Ekonomik cepheden baktığımızda; Gelen sermaye azalıyor, giden artıyor

Türkiye Odalar ve Borsalar Birliği bünyesinde faaliyet gösteren TEPAV, ülkeye gelen ve giden doğrudan yatırımları inceleyen raporunda[3], Türkiye'den yurtdışına giden (ODI ) ve yurtiçine gelen (FDI) doğrudan yatırımların gidişatını gösteren ODI/FDI oranının ideal olarak düşük (sıfıra yakın) olması gerekirken haziranda, geçen yılın sonuna göre 3,4 puan daha yükselerek yüzde 24,8’den yüzde 28,2’ye çıkmış, Temmuz 2018 itibariyle ise %33 seviyesine ulaşmıştır

TEPAV'ın haziran raporuna göre, geçen yılın sonu itibarıyla yurtdışından 10 milyar 889 milyon dolarlık yabancı sermaye Türkiye'ye yatırım için gelmiş, buna karşılık Türkiye'den 2,7 milyar dolarlık yerli yatırım yurt dışına gitmişti. Bu yılın haziran sonuna gelindiğinde ise yıllık bazda ülkeye gelen yabancı sermaye tutarı 10 milyar 704 milyon dolara gerilerken Türkiye'den çıkan yerli sermaye 3 milyar 20 milyon dolara yükselmiş.

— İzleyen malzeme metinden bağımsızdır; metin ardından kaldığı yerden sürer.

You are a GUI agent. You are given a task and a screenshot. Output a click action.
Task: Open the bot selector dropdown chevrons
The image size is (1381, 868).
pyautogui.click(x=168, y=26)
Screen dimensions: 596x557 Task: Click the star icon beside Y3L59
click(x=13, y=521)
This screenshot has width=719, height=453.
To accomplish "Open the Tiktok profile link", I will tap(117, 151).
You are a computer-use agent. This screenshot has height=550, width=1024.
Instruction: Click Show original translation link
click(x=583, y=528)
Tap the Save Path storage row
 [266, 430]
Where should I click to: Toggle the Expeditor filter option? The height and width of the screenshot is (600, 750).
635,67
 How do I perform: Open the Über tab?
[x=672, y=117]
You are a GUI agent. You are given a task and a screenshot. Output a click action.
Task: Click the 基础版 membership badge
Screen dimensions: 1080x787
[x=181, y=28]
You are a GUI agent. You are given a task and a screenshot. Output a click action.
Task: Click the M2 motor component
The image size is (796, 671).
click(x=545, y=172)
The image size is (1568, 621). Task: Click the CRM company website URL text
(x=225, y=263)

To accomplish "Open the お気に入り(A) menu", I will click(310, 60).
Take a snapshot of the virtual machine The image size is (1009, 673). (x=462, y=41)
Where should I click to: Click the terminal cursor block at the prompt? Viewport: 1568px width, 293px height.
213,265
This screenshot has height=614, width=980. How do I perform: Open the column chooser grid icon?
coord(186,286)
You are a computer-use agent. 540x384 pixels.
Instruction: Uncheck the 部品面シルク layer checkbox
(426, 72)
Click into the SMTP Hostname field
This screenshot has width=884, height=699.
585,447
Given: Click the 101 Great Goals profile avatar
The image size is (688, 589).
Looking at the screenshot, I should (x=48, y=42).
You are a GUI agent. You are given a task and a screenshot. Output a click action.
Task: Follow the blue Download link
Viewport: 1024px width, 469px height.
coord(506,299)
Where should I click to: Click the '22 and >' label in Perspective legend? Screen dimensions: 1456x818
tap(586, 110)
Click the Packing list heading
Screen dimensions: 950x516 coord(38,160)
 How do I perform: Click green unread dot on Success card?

Son yıllarda ODI/FDI oranında meydana gelen bu yükseliş, bir yandan Türkiye’nin doğrudan yatırımlar için cazibesini kaybetmeye başladığını yurtdışındaki yabancı sermayenin ülkeye girişinde bir yavaşlama olduğunu gösterirken, diğer yandan yerli sermayenin yurt dışına kaçışında hızlanma olduğunu göstermektedir.

Ayrıca Merkez Bankası’nın açıkladığı Ödemeler Dengesi verilerine göre, yabancı yatırımcının getirdiği sıcak parada görülen önemli düşüşün yanı sıra yerleşiklerin de yurtdışına götürdükleri paranın hızla arttığı görülüyor.

Türkiye ekonomisinin bugün içinde bulunduğu yüksek enflasyon, yüksek işsizlik, istihdam maliyetinin yüksek oluşu ve TL'deki değer kaybı gibi sorunlar nedeniyle, ülkedeki gidişata güvenemeyen yerli sermaye parasını yurtdışına götürüyor. Özellikle döviz kurunun patladığı Ağustos ayında yüklü miktarda dövizin yurt dışına çıkarıldığını bir anlamda dış güçler değil de iç güçlerin krizi artırdığı görülüyor.

Türkiye’nin Gençleri mutsuz ve öz değerlerinden uzaklaşma eğiliminde

Türkiye Gençlik STK’ları Platformu’nun 15-30 yaş arası gençleri anlamak üzere yakın zamanda yaptırdığı bir anket var.  GENAR Araştırma tarafından 8.000 denek kullanılarak yapılan  “Türkiye'nin Gençleri Araştırması” ından elde edilen veriler ürkütücü boyuttadır. Türkiye’nin gençlerinin “hayatta mutlu olmak için en önemli faktörler” sorusuna verdikleri cevapta  “para” ilk sırada bulunmaktadır. Sonrasında sırasıyla gelen “statü” ve “güç” gibi cevapları da bunun yanına eklediğimizde yüzde 46 gibi bir rakama ulaşılması, Türkiye’nin gelecekteki sosyal dokusunun sıkıntılı olacağını göstermektedir.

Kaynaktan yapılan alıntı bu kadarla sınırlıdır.